### Quoted passage
-.-.-

The deportees in March included more than a dozen people who had been formally recognized as refugees by the United Nations High Commissioner for Human Rights and therefore had been determined to have a valid fear of persecution if returned to Aceh, as well as many more who had a potential claim to such status but had never been interviewed by UNHCR. They also included a handful of Aceh Merdeka activists. All were sent back to Aceh on an Indonesian warship that came to collect them, and all were initially held for several weeks at a military base for questioning and "guidance." One of the deportees was arrested and put on trial for murder of a soldier in an attack on a military base in May 1990. Most of the others were eventually allowed to go home, and about seven Aceh Merdeka activists from this group, according to one of our sources, returned to the Lhokseumawe area.

Quietly at first, then more openly after Soeharto's resignation, they began holding political lectures in neighborhood mosques and displaying pro-independence banners and the Aceh Merdeka flag in public places. The attention to past abuses and the lifting of political controls gave them a broader audience than they might otherwise have had.

Military authorities in Aceh began to blame the increased visibility of Aceh Merdeka on a deportee from Malaysia named Ahmad Kandang, a resident of the area just outside Lhokseumawe called Kandang, consisting of seven villages. In fact, both residents of Kandang and Aceh Merdeka sources said that Ahmad Kandang, while an Aceh Merdeka supporter, was not a particularly influential figure within the organization, and that others among the deportees had better claims to leadership.

By January 1999, a strong, student-led movement for a referendum on Aceh's political status had emerged that was rapidly gaining public support, just as the campaign for national parliamentary elections, scheduled for June 7, 1999, was becoming the center of political attention nationwide. In Aceh, violence and intimidation, as well as disgust with Jakarta, were leading to a campaign to boycott these elections, and Aceh by early May had one of the lowest voter registration rates in the nation.(11)

Military Actions
In addition to the growing anger of Acehnese over failure to address past abuses and the return of the Aceh Merdeka activists from Malaysia, actions of the military from August 1998 on added to the tension, with new and well-founded reports of arbitrary detention, torture, and extrajudicial executions. Even when the army responded to a clear security threat and the use of violence by suspected Aceh Merdeka activists, their use of force appears in many cases to have been excessive.

-.-.-

### Data extract
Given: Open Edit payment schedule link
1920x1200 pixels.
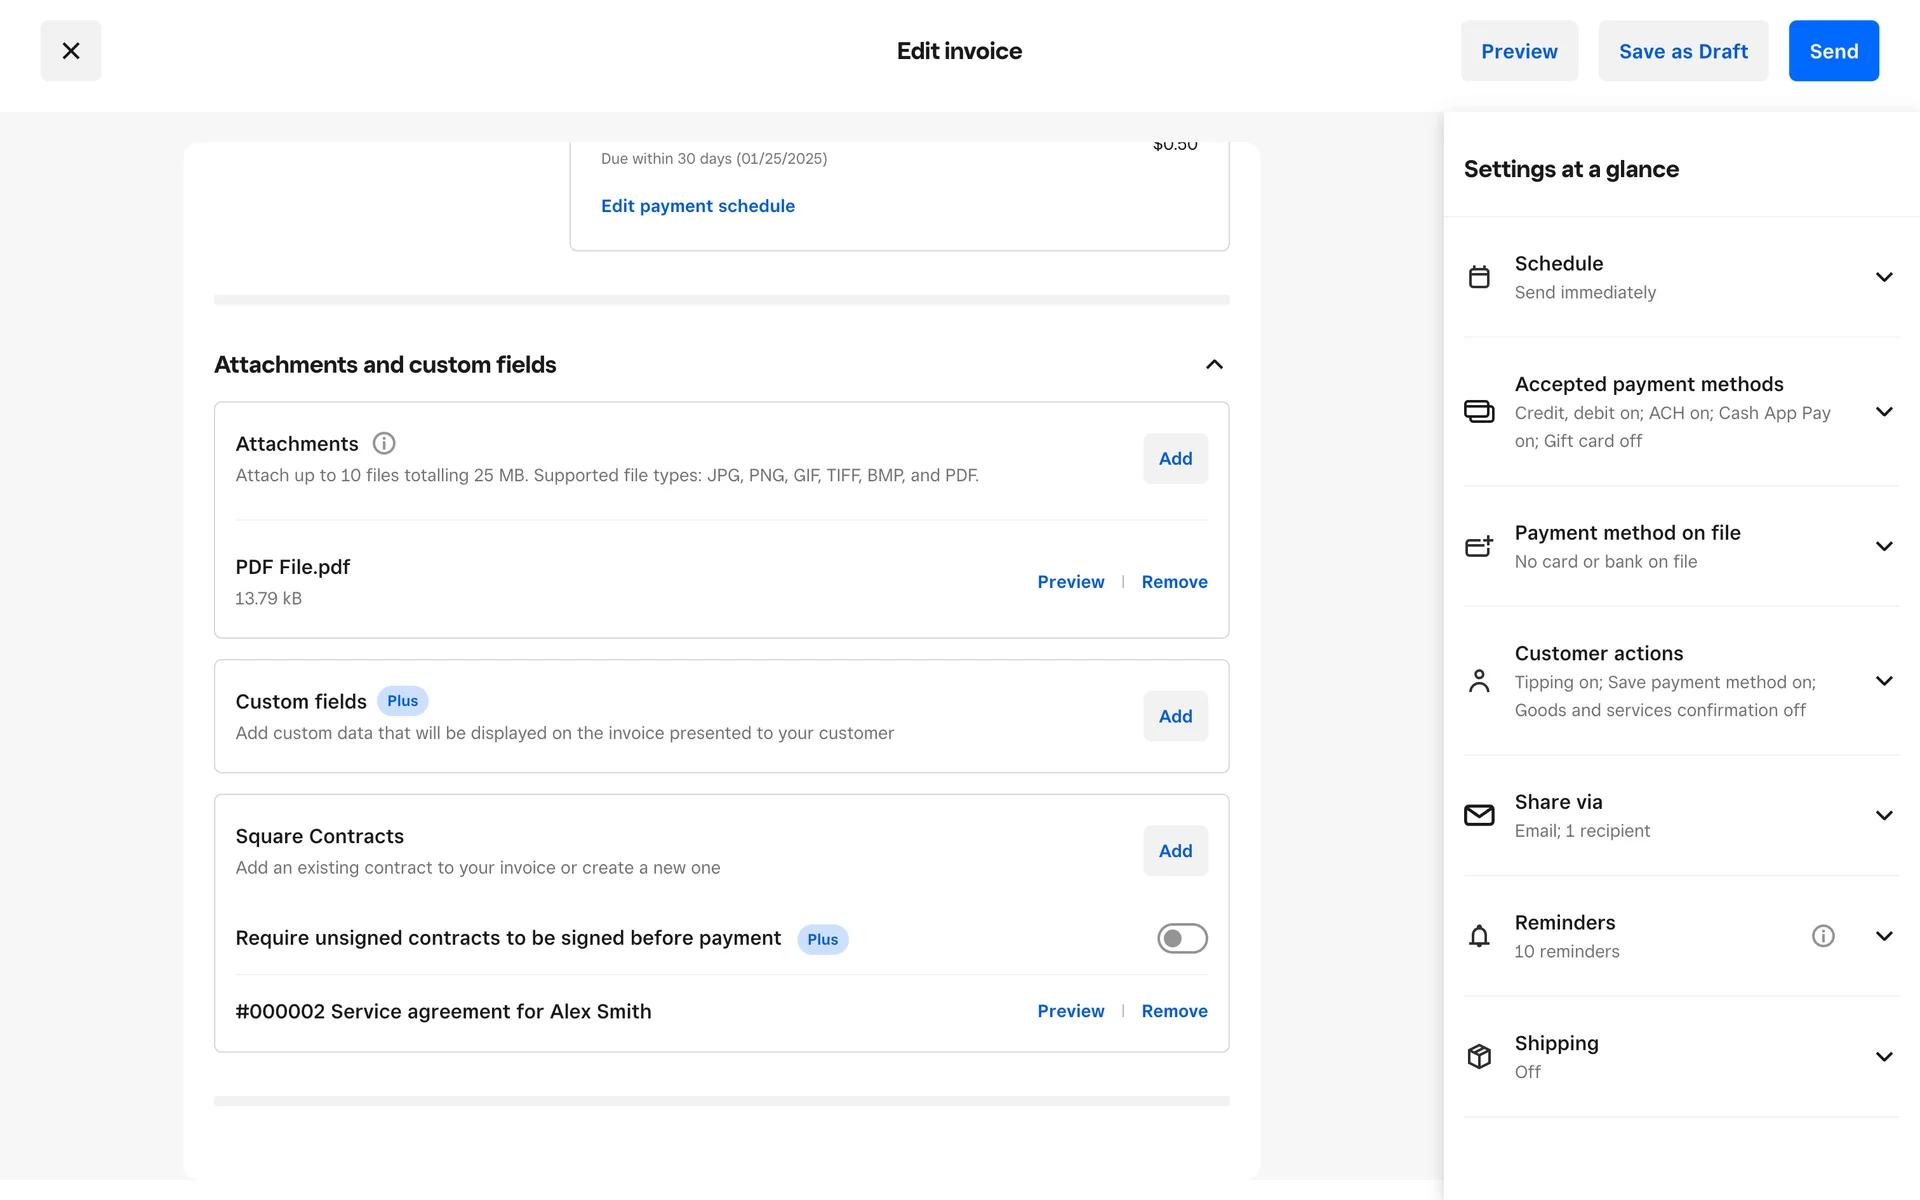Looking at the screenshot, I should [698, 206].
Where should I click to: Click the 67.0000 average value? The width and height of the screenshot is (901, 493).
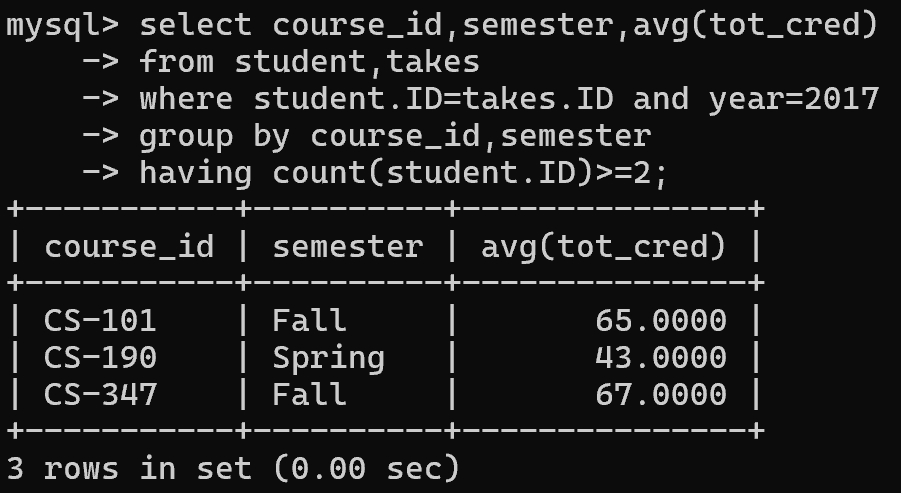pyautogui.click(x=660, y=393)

-.-.-

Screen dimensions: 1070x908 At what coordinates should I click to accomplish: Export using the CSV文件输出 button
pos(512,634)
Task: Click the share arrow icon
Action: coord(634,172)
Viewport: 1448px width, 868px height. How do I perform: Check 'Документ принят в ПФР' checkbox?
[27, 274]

-.-.-

### What to do
Resume the passage on Aceh, starting after its last sentence. The listing bears no relation to the passage on Aceh.

### Answer to the exercise
Added to this is the widespread belief, although there is little hard evidence, that the military in Aceh were determined to resist calls for an end to DOM status and a consequent reduction in troop strength, because opportunities for personal enrichment in Aceh were so great, particularly through illegal logging. It was therefore in the military's interest, the argument went, to raise the level of unrest so as to justify a heavy security presence. By April 1998, a new explanation was being offered for possible provocation: deliberate disruption of the national elections. According to this argument, those with the most to lose by a free and fair election in June were the representatives of the status quo, i.e. the military and the ruling party, Golkar. They had an interest , the argument goes, in provoking violence and intimidating voters into not registering. This view, it should be noted, was articulated by people associated with some of the newer political parties contending the elections.(12)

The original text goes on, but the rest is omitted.